■ Goal a ■
Repeat the passage of the gibbon text starting with "Now there’s a" and going on through "don’t think so!", swapping "banshee" for "siren".

***

Odd Experiences

I was slapped by a gibbon.

Now there’s a really cool story here so… bear with me. (Bear in mind though that the story is really probably just coincidence, but it makes for neat retelling.)

February of 2003, I go to the Pretoria Zoo in South Africa. One of the exhibits we stopped by was the gibbon exhibit. Two gibbons inside, one male, one female. The male gibbon was hanging from the fence, just kinda gazing at me, swinging around rather coolly, when the female gibbon came up and planted a big smooch on his face. The male pusher her away (looking very much like “Hey, don’t kiss me in front of the lady”) and the female started screeching at ME like a banshee. My fault her man is a womanizer? I don’t think so!

February of 2004. Back to South Africa, back to zoo, back to the gibbons. Same two gibbons, hanging around lackadaisically. I stand near the railing, thinking to myself how cool it is that it’s the same two animals from the year before, when suddenly, this long gibbon arm reaches out and WHACKS me upside the head. It didn’t hurt, but damn was I shocked. The female gibbon had slapped me and run into her enclosure, which had a glass viewing window on the other side. Stunned, (and laughing) my husband and I go over to the viewing window, and she’s sitting on a branch, glaring at us through the glass when she suddenly LAUNCHES herself at the glass directly in front of my face. She hit the glass so hard she left gibbon-prints on the glass, and was sitting on the ground, looking dazed but pissed. We quickly left the exhibit.

I swear, that animal remembered me from the year before and was exacting her revenge for her man making goo-goo eyes at me.

***

■ Goal b ■
Copy the records exactly, starting with their first line and going on through the line with "coord(332,230)", both ends included. Leave the pictures out.

■ Excerpted records ■
***

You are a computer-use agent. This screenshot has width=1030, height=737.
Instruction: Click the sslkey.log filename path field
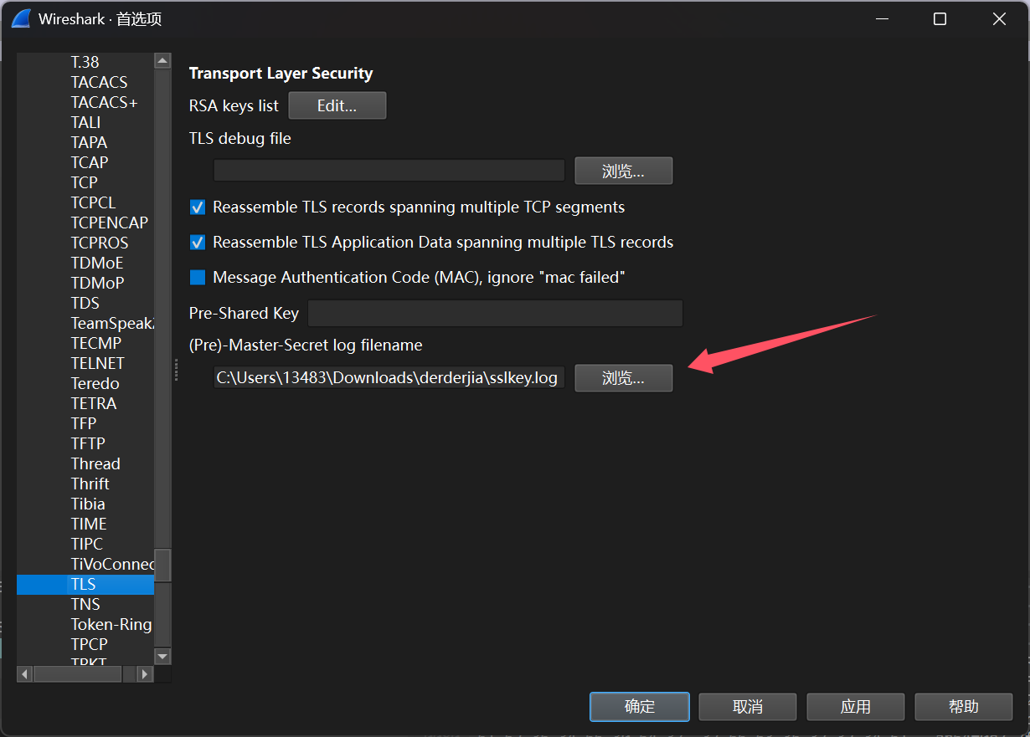pos(389,378)
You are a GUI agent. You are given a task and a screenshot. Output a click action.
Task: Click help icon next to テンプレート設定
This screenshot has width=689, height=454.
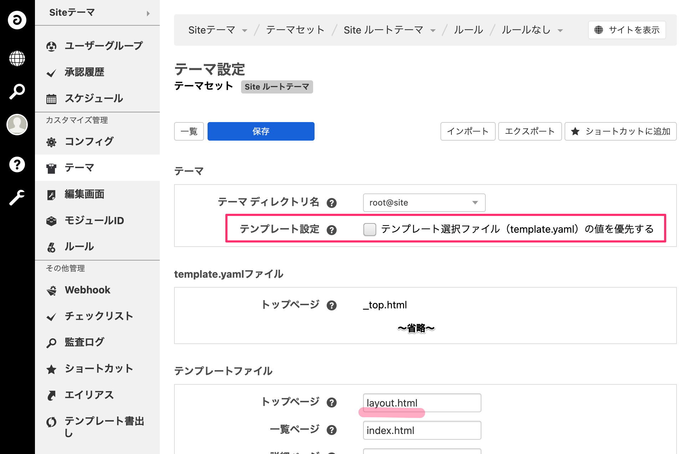coord(332,230)

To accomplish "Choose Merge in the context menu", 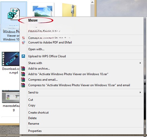I will (x=33, y=20).
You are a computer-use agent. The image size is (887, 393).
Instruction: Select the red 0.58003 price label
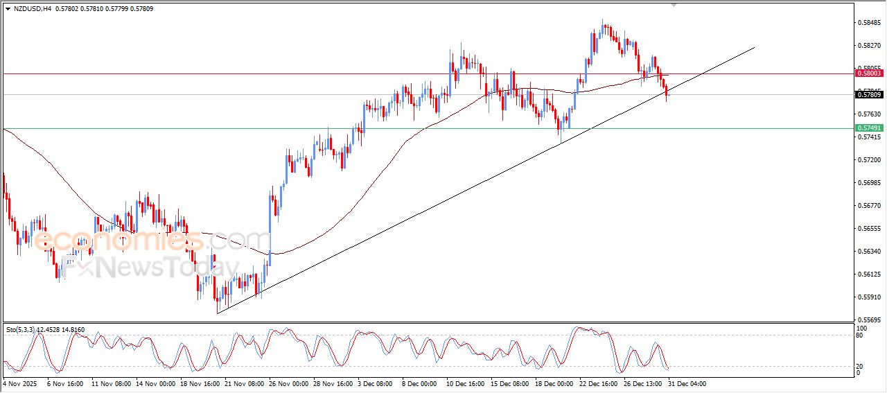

***

■ Expected output a ■
Now there’s a really cool story here so… bear with me. (Bear in mind though that the story is really probably just coincidence, but it makes for neat retelling.)

February of 2003, I go to the Pretoria Zoo in South Africa. One of the exhibits we stopped by was the gibbon exhibit. Two gibbons inside, one male, one female. The male gibbon was hanging from the fence, just kinda gazing at me, swinging around rather coolly, when the female gibbon came up and planted a big smooch on his face. The male pusher her away (looking very much like “Hey, don’t kiss me in front of the lady”) and the female started screeching at ME like a siren. My fault her man is a womanizer? I don’t think so!

■ Expected output b ■
You are a computer-use agent. This screenshot has width=1030, height=737.
Instruction: Click the sslkey.log filename path field
pos(389,378)
You are a GUI agent. You are given a task and a screenshot. Output a click action.
Task: Click help icon next to テンプレート設定
This screenshot has width=689, height=454.
coord(332,230)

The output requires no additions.